M. Canet rapporte avoir reçu 315 réponses à partir des 2000 lettres transmises et que, du nombre, ce sont toujours 70 pour cent qui ont vu leur demande de visa refusée, malgré les démarches des dernières heures de l'organisation pour tenter de faire débloquer des dossiers.

«Si on a moins de personnes, c'est probablement, malheureusement, le gouvernement du Canada qui va (...) en subir un petit coup, parce que ça entache un petit peu la réputation canadienne d'ouverture et d'accueil qu'on met toujours de l'avant», a critiqué Carminda MacLorin, co-coordonnatrice du FSM 2016.

«C'est très, très complexe la démarche d'obtention de visa.
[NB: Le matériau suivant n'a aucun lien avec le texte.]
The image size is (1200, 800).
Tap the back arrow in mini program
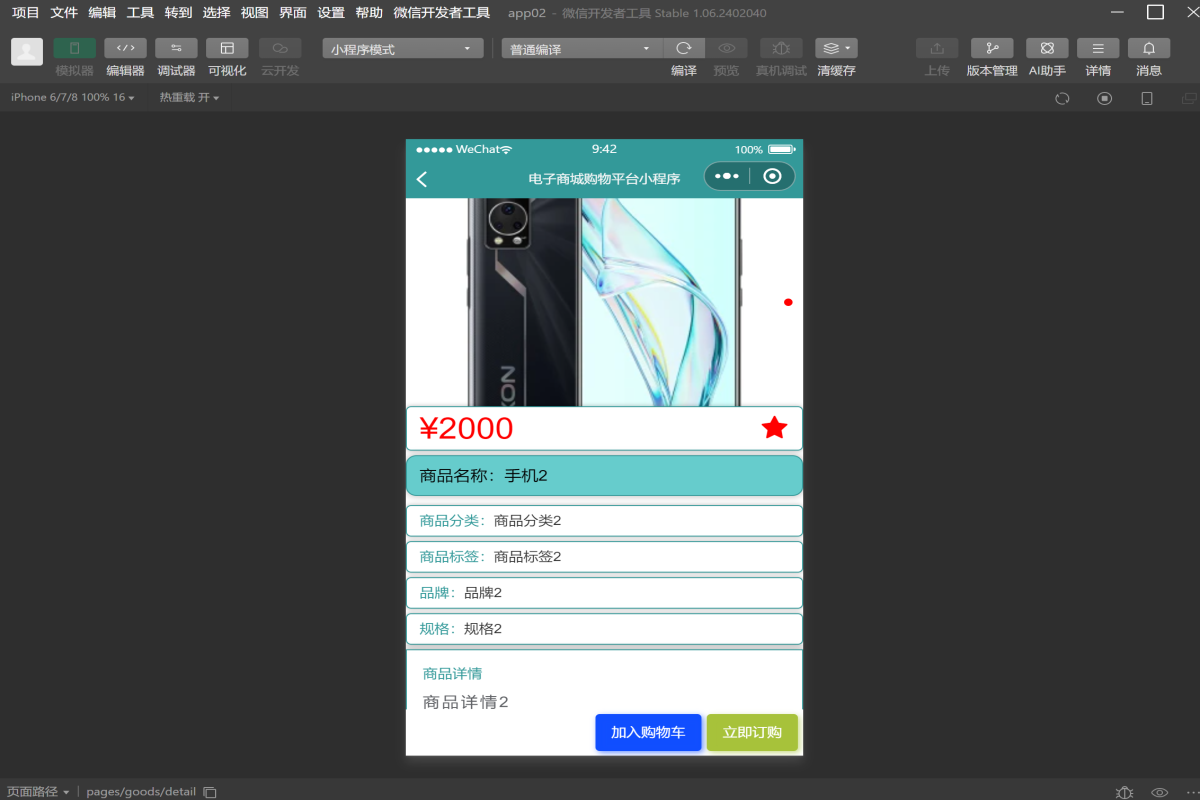coord(422,179)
La procédure est longue et difficile. Et il y a un processus de privatisation d'assistance à la demande de visa. En général, le gouvernement dit «faites affaires avec une compagnie privée, qui va faciliter les démarches'. Et ça, ce sont des coûts supplémentaires. C'est triste parce qu'il y a beaucoup de gens qui ne peuvent pas rentrer à cause de ce processus-là», a blâmé à son tour Raphaël Canet.
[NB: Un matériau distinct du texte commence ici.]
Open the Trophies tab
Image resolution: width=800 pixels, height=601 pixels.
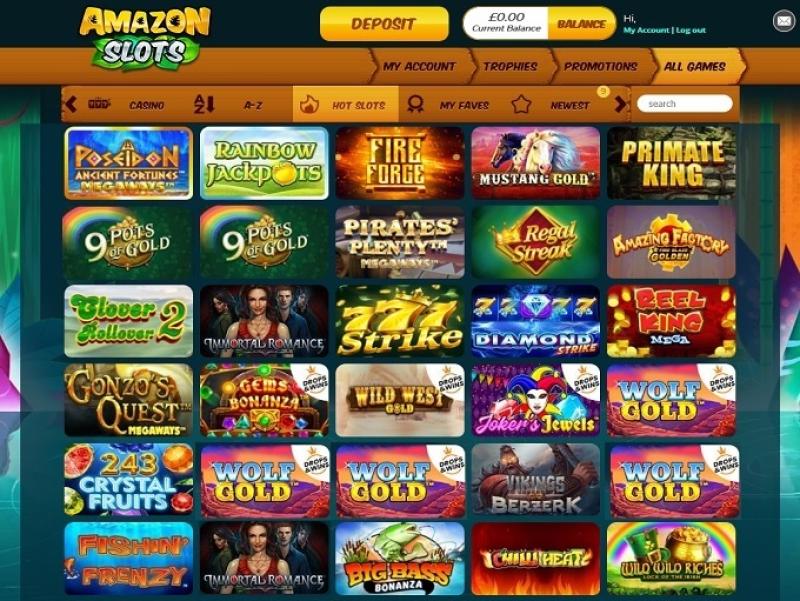click(510, 66)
Des invités en provenance de pays d'Afrique sont particulièrement touchés, mais aussi de l'Amérique latine, rapporte l'organisation.

Mme MacLorin reste optimiste, puisque les inscriptions sont encore possibles sur place, au cours des prochaines heures. Le Forum social mondial débutera en effet par un rassemblement suivi d'une marche, mardi soir. «On a encore de l'espoir en général», a-t-elle commenté. D'ailleurs, traditionnellement, la majorité des participants viennent du pays hôte.

De son côté, Immigration Canada a déjà blâmé l'organisation, en rappelant qu'il fallait suivre toutes les procédures de façon rigoureuse et que, dans certains cas, cela avait fait défaut.

De leur côté, les organisateurs affirment qu'ils ont fait tout ce qu'ils étaient en mesure de faire pour faciliter les démarches. Plus récemment, ils ont contacté les cabinets du premier ministre Justin Trudeau, ainsi que des ministres de l'Immigration, des Réfugiés et de la Citoyenneté, John McCallum, et des Affaires étrangères, Stéphane Dion.

Bien que «ça bouge un peu», selon M. Canet, la proportion globale de refus de visas est demeurée à 70 pour cent, a-t-il relaté.

On ignore encore le nombre final de participants. Pour le moment, on parle de 15 000 préinscriptions. On espère voir le nombre grimper peut-être de 10 000 ou plus au cours des prochaines heures. Mais certains avaient évoqué au départ 50 000 participants.

Mais l'organisation insiste: il faut mesurer le succès non pas tant en termes de chiffres qu'en termes de maintien d'un dialogue entre citoyens et organismes de la société civile de toutes les nations, ainsi que dans les solutions qui sont avancées pour créer un monde plus juste.

«Il faut dépasser l'espèce de fracture entre le Nord et le Sud, les pays développés, les pays moins développés, les pays riches, les pays pauvres. Les inégalités sociales, elles s'accroissent partout, qu'on soit au Nord, qu'on soit au Sud. On fait face aux mêmes problèmes globaux sur les questions environnementales. La finance est incontrôlable partout - on l'a vu avec les Panama Papers. Le pouvoir des dominants, le fameux 1 pour cent, est de plus en plus renforcé. Et on n'a jamais produit autant de richesses que dans le monde d'aujourd'hui», a tonné M. Canet.

Il avait été momentanément question que l'ancien rival d'Hillary Clinton, l'Américain Bernie Sanders, vienne au forum montréalais. Mais Mme MacLorin a précisé qu'il ne viendra finalement pas. Il a toutefois enregistré un message, qui sera diffusé au forum.

Les Forums sociaux mondiaux existent depuis 15 ans; ils sont le pendant de la société civile du Forum économique de Davos, qui réunit des dirigeants d'entreprises et de pays pour traiter des grandes questions économiques et financières. C'est la première fois qu'un Forum social mondial se tiendra dans l'hémisphère Nord.